* **Aim of the exercise**
Among the records below, find the line that has "Click the MixPictureSubF form title icon"; from there, give the lines again exactly, and stop after the line that has "The width and height of the screenshot is (1157, 620).".

[Entries taken from a collection]
=====
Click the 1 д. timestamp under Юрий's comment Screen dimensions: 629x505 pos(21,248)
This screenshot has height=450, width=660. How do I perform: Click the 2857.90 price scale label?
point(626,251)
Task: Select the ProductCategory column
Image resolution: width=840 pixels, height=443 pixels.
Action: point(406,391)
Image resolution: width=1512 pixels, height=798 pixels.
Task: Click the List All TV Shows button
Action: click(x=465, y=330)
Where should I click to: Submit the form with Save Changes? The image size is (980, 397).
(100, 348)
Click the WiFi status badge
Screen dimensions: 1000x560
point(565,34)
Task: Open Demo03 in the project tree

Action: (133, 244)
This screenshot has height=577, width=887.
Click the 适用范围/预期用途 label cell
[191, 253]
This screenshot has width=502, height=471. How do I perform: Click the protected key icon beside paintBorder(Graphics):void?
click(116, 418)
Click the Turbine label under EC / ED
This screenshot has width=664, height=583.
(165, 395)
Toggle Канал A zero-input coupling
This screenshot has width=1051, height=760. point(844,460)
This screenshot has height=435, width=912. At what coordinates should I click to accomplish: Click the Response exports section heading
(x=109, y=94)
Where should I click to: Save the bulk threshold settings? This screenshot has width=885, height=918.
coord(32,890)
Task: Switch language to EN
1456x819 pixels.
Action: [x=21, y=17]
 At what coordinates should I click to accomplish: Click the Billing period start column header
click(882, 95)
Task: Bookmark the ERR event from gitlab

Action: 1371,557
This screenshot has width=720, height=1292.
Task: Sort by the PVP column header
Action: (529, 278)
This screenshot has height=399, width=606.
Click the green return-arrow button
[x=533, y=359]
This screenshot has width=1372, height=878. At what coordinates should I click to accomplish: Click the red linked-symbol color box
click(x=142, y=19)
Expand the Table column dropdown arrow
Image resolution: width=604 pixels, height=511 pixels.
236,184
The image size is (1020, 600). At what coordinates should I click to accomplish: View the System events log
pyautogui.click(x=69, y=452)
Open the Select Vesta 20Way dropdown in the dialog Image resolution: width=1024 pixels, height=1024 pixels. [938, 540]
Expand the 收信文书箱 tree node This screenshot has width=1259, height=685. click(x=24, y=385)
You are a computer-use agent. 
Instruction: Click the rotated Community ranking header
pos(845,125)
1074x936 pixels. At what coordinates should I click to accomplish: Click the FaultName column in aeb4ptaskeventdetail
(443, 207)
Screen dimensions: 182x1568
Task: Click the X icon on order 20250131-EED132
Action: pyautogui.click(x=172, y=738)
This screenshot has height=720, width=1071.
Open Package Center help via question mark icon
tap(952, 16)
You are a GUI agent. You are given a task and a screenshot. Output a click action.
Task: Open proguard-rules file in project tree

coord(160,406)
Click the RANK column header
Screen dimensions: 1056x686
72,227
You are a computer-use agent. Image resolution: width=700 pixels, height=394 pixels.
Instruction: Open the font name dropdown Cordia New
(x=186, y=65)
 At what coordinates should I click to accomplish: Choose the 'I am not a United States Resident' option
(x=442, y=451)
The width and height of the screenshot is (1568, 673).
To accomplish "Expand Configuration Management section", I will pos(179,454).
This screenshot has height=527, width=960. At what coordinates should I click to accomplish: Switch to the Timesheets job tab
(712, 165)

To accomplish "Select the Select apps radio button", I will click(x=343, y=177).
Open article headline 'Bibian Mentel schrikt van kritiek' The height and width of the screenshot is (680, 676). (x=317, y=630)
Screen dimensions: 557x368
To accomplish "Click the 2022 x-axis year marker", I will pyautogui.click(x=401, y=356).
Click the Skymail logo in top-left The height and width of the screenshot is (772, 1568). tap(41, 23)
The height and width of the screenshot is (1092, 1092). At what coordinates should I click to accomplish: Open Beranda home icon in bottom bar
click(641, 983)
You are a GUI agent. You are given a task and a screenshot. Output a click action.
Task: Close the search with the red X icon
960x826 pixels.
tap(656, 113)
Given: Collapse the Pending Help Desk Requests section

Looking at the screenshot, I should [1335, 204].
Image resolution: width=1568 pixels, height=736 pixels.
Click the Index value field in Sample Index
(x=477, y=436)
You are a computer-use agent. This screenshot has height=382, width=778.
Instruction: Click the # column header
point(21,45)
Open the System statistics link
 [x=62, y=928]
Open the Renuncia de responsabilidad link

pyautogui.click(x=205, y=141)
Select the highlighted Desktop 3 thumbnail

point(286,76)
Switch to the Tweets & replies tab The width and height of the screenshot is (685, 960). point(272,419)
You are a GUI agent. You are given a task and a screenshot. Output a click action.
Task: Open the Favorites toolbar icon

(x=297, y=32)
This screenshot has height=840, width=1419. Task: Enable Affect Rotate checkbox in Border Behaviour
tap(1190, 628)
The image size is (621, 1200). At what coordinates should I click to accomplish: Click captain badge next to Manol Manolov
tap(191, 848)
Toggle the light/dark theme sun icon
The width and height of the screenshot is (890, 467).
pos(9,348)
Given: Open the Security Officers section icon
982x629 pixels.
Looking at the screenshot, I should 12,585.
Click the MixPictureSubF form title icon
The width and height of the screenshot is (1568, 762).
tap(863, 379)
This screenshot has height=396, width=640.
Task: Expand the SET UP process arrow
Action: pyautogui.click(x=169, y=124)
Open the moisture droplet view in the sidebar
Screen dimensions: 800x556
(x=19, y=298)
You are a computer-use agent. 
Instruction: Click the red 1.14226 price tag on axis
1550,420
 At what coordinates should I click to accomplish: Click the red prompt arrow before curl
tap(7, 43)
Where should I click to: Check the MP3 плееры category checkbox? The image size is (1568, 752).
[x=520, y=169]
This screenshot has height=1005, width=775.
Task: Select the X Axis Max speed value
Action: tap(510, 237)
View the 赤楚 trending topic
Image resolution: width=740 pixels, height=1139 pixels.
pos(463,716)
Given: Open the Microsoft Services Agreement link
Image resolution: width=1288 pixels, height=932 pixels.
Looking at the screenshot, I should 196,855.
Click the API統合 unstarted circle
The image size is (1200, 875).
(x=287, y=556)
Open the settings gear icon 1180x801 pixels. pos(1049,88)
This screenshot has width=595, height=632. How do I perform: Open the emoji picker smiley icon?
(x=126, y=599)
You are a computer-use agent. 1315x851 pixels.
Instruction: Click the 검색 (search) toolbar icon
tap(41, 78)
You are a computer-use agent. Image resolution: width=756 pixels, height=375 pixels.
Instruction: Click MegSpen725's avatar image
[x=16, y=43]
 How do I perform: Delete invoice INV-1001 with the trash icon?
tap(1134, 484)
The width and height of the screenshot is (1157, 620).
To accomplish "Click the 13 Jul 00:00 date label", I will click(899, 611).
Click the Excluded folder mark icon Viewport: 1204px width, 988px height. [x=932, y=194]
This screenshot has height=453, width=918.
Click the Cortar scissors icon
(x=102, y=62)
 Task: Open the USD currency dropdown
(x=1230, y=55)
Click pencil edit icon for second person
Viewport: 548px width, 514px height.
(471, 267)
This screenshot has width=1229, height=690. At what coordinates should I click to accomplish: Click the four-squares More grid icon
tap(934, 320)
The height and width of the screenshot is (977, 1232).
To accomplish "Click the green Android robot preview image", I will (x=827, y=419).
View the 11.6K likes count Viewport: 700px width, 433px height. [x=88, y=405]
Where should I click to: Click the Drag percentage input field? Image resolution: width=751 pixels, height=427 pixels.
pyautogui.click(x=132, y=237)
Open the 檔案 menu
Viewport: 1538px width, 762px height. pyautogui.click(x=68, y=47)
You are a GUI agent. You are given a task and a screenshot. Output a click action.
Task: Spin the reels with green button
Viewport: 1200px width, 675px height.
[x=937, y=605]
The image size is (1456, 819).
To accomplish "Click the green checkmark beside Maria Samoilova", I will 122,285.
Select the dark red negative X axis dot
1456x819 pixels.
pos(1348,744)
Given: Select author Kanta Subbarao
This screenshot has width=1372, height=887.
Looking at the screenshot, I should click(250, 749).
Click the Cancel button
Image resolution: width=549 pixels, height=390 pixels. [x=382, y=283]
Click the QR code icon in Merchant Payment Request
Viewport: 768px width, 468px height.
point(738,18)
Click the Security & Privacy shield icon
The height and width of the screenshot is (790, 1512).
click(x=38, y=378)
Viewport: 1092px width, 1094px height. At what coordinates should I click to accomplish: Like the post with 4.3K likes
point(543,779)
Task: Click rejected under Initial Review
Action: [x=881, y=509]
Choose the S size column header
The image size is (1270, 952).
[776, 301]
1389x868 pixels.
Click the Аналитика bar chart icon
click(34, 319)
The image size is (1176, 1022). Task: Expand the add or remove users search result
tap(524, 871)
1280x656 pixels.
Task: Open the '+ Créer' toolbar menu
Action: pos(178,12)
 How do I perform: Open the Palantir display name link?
=====
* **Answer**
Click the MixPictureSubF form title icon
The width and height of the screenshot is (1568, 762).
tap(863, 379)
This screenshot has height=396, width=640.
Task: Expand the SET UP process arrow
Action: pyautogui.click(x=169, y=124)
Open the moisture droplet view in the sidebar
Screen dimensions: 800x556
(x=19, y=298)
You are a computer-use agent. 
Instruction: Click the red 1.14226 price tag on axis
1550,420
 At what coordinates should I click to accomplish: Click the red prompt arrow before curl
tap(7, 43)
Where should I click to: Check the MP3 плееры category checkbox? The image size is (1568, 752).
[x=520, y=169]
This screenshot has height=1005, width=775.
Task: Select the X Axis Max speed value
Action: tap(510, 237)
View the 赤楚 trending topic
Image resolution: width=740 pixels, height=1139 pixels.
pos(463,716)
Given: Open the Microsoft Services Agreement link
Image resolution: width=1288 pixels, height=932 pixels.
Looking at the screenshot, I should 196,855.
Click the API統合 unstarted circle
The image size is (1200, 875).
(x=287, y=556)
Open the settings gear icon 1180x801 pixels. pos(1049,88)
This screenshot has width=595, height=632. How do I perform: Open the emoji picker smiley icon?
(x=126, y=599)
You are a computer-use agent. 1315x851 pixels.
Instruction: Click the 검색 (search) toolbar icon
tap(41, 78)
You are a computer-use agent. Image resolution: width=756 pixels, height=375 pixels.
Instruction: Click MegSpen725's avatar image
[x=16, y=43]
 How do I perform: Delete invoice INV-1001 with the trash icon?
tap(1134, 484)
The width and height of the screenshot is (1157, 620).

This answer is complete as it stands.